[Available data]

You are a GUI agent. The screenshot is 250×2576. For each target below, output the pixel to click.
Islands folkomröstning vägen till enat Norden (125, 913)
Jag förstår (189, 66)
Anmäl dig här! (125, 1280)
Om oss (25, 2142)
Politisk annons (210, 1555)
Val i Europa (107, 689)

[/Available data]

*Problem description*:
Your reply must reproduce all records above exactly.

*Response area*:
You are a GUI agent. The screenshot is 250×2576. For each target below, output the pixel to click.
Islands folkomröstning vägen till enat Norden (125, 913)
Jag förstår (189, 66)
Anmäl dig här! (125, 1280)
Om oss (25, 2142)
Politisk annons (210, 1555)
Val i Europa (107, 689)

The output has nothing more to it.